Print all records exactly, leaving nothing out.

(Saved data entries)

....

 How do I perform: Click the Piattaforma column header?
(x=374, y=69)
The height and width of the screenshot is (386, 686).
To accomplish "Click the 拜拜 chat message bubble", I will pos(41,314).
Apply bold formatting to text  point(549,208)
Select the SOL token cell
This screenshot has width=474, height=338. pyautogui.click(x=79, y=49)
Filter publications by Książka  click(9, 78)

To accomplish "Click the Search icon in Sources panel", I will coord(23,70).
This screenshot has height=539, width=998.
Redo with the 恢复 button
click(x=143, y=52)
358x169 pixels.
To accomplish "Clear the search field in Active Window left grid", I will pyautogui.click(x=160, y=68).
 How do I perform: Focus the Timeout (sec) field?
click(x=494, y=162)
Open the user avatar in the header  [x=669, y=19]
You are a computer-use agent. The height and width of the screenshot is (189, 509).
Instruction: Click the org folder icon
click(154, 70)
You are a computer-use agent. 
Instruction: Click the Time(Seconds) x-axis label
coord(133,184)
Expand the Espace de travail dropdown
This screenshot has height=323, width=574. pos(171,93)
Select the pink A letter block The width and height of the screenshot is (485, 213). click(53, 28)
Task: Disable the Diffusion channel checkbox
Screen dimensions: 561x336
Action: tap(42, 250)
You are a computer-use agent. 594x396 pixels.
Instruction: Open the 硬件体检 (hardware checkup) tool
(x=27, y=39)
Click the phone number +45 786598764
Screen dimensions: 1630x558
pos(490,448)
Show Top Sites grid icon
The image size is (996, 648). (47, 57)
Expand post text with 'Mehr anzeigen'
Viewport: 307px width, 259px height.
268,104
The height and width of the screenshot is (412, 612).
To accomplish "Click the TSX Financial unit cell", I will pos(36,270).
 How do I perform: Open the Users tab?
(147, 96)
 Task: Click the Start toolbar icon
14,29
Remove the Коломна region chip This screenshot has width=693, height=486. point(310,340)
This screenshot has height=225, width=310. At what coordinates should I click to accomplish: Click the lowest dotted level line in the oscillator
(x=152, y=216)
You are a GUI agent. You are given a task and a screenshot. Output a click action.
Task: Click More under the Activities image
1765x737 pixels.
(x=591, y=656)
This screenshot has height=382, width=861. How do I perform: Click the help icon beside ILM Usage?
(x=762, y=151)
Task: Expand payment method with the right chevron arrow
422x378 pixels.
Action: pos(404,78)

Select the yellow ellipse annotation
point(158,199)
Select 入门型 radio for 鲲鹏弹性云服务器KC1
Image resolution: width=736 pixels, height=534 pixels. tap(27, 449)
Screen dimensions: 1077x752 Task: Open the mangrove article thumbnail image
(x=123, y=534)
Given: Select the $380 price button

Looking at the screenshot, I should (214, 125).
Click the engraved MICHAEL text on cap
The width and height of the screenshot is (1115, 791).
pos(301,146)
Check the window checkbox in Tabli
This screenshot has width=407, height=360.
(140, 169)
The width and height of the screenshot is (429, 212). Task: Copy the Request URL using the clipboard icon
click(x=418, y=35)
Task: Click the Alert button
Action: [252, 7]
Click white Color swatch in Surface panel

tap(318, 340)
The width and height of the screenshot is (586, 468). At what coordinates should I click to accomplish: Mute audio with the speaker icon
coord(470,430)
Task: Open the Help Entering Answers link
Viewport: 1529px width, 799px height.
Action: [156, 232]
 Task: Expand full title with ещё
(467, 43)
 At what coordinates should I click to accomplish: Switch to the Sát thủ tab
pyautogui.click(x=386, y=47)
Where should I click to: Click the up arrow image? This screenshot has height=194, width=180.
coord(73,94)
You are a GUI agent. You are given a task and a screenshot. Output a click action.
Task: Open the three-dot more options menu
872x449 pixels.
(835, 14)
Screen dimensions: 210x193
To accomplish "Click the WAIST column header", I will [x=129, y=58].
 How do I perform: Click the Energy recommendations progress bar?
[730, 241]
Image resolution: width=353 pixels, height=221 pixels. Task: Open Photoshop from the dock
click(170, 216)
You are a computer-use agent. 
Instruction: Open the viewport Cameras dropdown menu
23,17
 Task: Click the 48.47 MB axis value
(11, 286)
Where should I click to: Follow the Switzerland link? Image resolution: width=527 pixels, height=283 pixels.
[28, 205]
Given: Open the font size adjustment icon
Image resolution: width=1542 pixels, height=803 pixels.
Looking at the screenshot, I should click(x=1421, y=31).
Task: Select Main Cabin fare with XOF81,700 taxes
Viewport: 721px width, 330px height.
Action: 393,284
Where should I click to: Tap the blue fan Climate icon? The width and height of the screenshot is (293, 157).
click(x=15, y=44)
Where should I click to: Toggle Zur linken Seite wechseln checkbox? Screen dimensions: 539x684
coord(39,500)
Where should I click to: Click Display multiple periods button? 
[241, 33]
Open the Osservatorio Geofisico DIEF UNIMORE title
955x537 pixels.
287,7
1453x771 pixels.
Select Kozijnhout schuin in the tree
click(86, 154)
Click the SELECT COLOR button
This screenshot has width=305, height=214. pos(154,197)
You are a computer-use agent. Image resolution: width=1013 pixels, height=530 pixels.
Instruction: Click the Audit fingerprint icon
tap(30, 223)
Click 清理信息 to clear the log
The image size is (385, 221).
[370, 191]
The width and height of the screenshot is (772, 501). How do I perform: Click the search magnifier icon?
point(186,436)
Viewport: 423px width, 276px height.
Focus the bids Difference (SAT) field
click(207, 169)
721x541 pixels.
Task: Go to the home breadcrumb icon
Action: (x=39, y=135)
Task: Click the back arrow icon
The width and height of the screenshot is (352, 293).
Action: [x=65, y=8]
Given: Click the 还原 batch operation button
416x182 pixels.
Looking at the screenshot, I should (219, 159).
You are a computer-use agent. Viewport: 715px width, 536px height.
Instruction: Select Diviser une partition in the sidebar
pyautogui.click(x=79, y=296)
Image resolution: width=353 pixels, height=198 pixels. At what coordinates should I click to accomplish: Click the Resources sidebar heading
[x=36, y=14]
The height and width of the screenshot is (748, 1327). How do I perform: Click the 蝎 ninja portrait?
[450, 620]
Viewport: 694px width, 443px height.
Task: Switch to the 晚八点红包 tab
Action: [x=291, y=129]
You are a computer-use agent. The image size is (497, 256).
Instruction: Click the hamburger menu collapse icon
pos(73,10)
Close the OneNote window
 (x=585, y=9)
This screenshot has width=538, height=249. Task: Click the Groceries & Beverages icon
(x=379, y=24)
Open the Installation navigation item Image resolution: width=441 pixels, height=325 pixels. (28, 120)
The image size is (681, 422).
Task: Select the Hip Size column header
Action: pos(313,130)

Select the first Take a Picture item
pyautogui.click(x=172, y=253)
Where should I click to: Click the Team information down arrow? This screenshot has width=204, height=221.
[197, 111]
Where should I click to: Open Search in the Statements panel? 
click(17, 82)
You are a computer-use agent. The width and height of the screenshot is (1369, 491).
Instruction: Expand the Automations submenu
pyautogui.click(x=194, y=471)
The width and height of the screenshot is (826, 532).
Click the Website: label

....

* _Result of the task_
 How do I perform: Click the Piattaforma column header?
(x=374, y=69)
The height and width of the screenshot is (386, 686).
To accomplish "Click the 拜拜 chat message bubble", I will pos(41,314).
Apply bold formatting to text  point(549,208)
Select the SOL token cell
This screenshot has width=474, height=338. pyautogui.click(x=79, y=49)
Filter publications by Książka  click(9, 78)

To accomplish "Click the Search icon in Sources panel", I will coord(23,70).
This screenshot has height=539, width=998.
Redo with the 恢复 button
click(x=143, y=52)
358x169 pixels.
To accomplish "Clear the search field in Active Window left grid", I will pyautogui.click(x=160, y=68).
 How do I perform: Focus the Timeout (sec) field?
click(x=494, y=162)
Open the user avatar in the header  [x=669, y=19]
You are a computer-use agent. The height and width of the screenshot is (189, 509).
Instruction: Click the org folder icon
click(154, 70)
You are a computer-use agent. 
Instruction: Click the Time(Seconds) x-axis label
coord(133,184)
Expand the Espace de travail dropdown
This screenshot has height=323, width=574. pos(171,93)
Select the pink A letter block The width and height of the screenshot is (485, 213). click(53, 28)
Task: Disable the Diffusion channel checkbox
Screen dimensions: 561x336
Action: tap(42, 250)
You are a computer-use agent. 594x396 pixels.
Instruction: Open the 硬件体检 (hardware checkup) tool
(x=27, y=39)
Click the phone number +45 786598764
Screen dimensions: 1630x558
pos(490,448)
Show Top Sites grid icon
The image size is (996, 648). (47, 57)
Expand post text with 'Mehr anzeigen'
Viewport: 307px width, 259px height.
268,104
The height and width of the screenshot is (412, 612).
To accomplish "Click the TSX Financial unit cell", I will pos(36,270).
 How do I perform: Open the Users tab?
(147, 96)
 Task: Click the Start toolbar icon
14,29
Remove the Коломна region chip This screenshot has width=693, height=486. point(310,340)
This screenshot has height=225, width=310. At what coordinates should I click to accomplish: Click the lowest dotted level line in the oscillator
(x=152, y=216)
You are a GUI agent. You are given a task and a screenshot. Output a click action.
Task: Click More under the Activities image
1765x737 pixels.
(x=591, y=656)
This screenshot has height=382, width=861. How do I perform: Click the help icon beside ILM Usage?
(x=762, y=151)
Task: Expand payment method with the right chevron arrow
422x378 pixels.
Action: pos(404,78)

Select the yellow ellipse annotation
point(158,199)
Select 入门型 radio for 鲲鹏弹性云服务器KC1
Image resolution: width=736 pixels, height=534 pixels. tap(27, 449)
Screen dimensions: 1077x752 Task: Open the mangrove article thumbnail image
(x=123, y=534)
Given: Select the $380 price button

Looking at the screenshot, I should (214, 125).
Click the engraved MICHAEL text on cap
The width and height of the screenshot is (1115, 791).
pos(301,146)
Check the window checkbox in Tabli
This screenshot has width=407, height=360.
(140, 169)
The width and height of the screenshot is (429, 212). Task: Copy the Request URL using the clipboard icon
click(x=418, y=35)
Task: Click the Alert button
Action: [252, 7]
Click white Color swatch in Surface panel

tap(318, 340)
The width and height of the screenshot is (586, 468). At what coordinates should I click to accomplish: Mute audio with the speaker icon
coord(470,430)
Task: Open the Help Entering Answers link
Viewport: 1529px width, 799px height.
Action: [156, 232]
 Task: Expand full title with ещё
(467, 43)
 At what coordinates should I click to accomplish: Switch to the Sát thủ tab
pyautogui.click(x=386, y=47)
Where should I click to: Click the up arrow image? This screenshot has height=194, width=180.
coord(73,94)
You are a GUI agent. You are given a task and a screenshot. Output a click action.
Task: Open the three-dot more options menu
872x449 pixels.
(835, 14)
Screen dimensions: 210x193
To accomplish "Click the WAIST column header", I will [x=129, y=58].
 How do I perform: Click the Energy recommendations progress bar?
[730, 241]
Image resolution: width=353 pixels, height=221 pixels. Task: Open Photoshop from the dock
click(170, 216)
You are a computer-use agent. 
Instruction: Open the viewport Cameras dropdown menu
23,17
 Task: Click the 48.47 MB axis value
(11, 286)
Where should I click to: Follow the Switzerland link? Image resolution: width=527 pixels, height=283 pixels.
[28, 205]
Given: Open the font size adjustment icon
Image resolution: width=1542 pixels, height=803 pixels.
Looking at the screenshot, I should click(x=1421, y=31).
Task: Select Main Cabin fare with XOF81,700 taxes
Viewport: 721px width, 330px height.
Action: 393,284
Where should I click to: Tap the blue fan Climate icon? The width and height of the screenshot is (293, 157).
click(x=15, y=44)
Where should I click to: Toggle Zur linken Seite wechseln checkbox? Screen dimensions: 539x684
coord(39,500)
Where should I click to: Click Display multiple periods button? 
[241, 33]
Open the Osservatorio Geofisico DIEF UNIMORE title
955x537 pixels.
287,7
1453x771 pixels.
Select Kozijnhout schuin in the tree
click(86, 154)
Click the SELECT COLOR button
This screenshot has width=305, height=214. pos(154,197)
You are a computer-use agent. Image resolution: width=1013 pixels, height=530 pixels.
Instruction: Click the Audit fingerprint icon
tap(30, 223)
Click 清理信息 to clear the log
The image size is (385, 221).
[370, 191]
The width and height of the screenshot is (772, 501). How do I perform: Click the search magnifier icon?
point(186,436)
Viewport: 423px width, 276px height.
Focus the bids Difference (SAT) field
click(207, 169)
721x541 pixels.
Task: Go to the home breadcrumb icon
Action: (x=39, y=135)
Task: Click the back arrow icon
The width and height of the screenshot is (352, 293).
Action: [x=65, y=8]
Given: Click the 还原 batch operation button
416x182 pixels.
Looking at the screenshot, I should (219, 159).
You are a computer-use agent. Viewport: 715px width, 536px height.
Instruction: Select Diviser une partition in the sidebar
pyautogui.click(x=79, y=296)
Image resolution: width=353 pixels, height=198 pixels. At what coordinates should I click to accomplish: Click the Resources sidebar heading
[x=36, y=14]
The height and width of the screenshot is (748, 1327). How do I perform: Click the 蝎 ninja portrait?
[450, 620]
Viewport: 694px width, 443px height.
Task: Switch to the 晚八点红包 tab
Action: [x=291, y=129]
You are a computer-use agent. The image size is (497, 256).
Instruction: Click the hamburger menu collapse icon
pos(73,10)
Close the OneNote window
 (x=585, y=9)
This screenshot has width=538, height=249. Task: Click the Groceries & Beverages icon
(x=379, y=24)
Open the Installation navigation item Image resolution: width=441 pixels, height=325 pixels. (28, 120)
The image size is (681, 422).
Task: Select the Hip Size column header
Action: pos(313,130)

Select the first Take a Picture item
pyautogui.click(x=172, y=253)
Where should I click to: Click the Team information down arrow? This screenshot has width=204, height=221.
[197, 111]
Where should I click to: Open Search in the Statements panel? 
click(17, 82)
You are a computer-use agent. The width and height of the screenshot is (1369, 491).
Instruction: Expand the Automations submenu
pyautogui.click(x=194, y=471)
The width and height of the screenshot is (826, 532).
Click the Website: label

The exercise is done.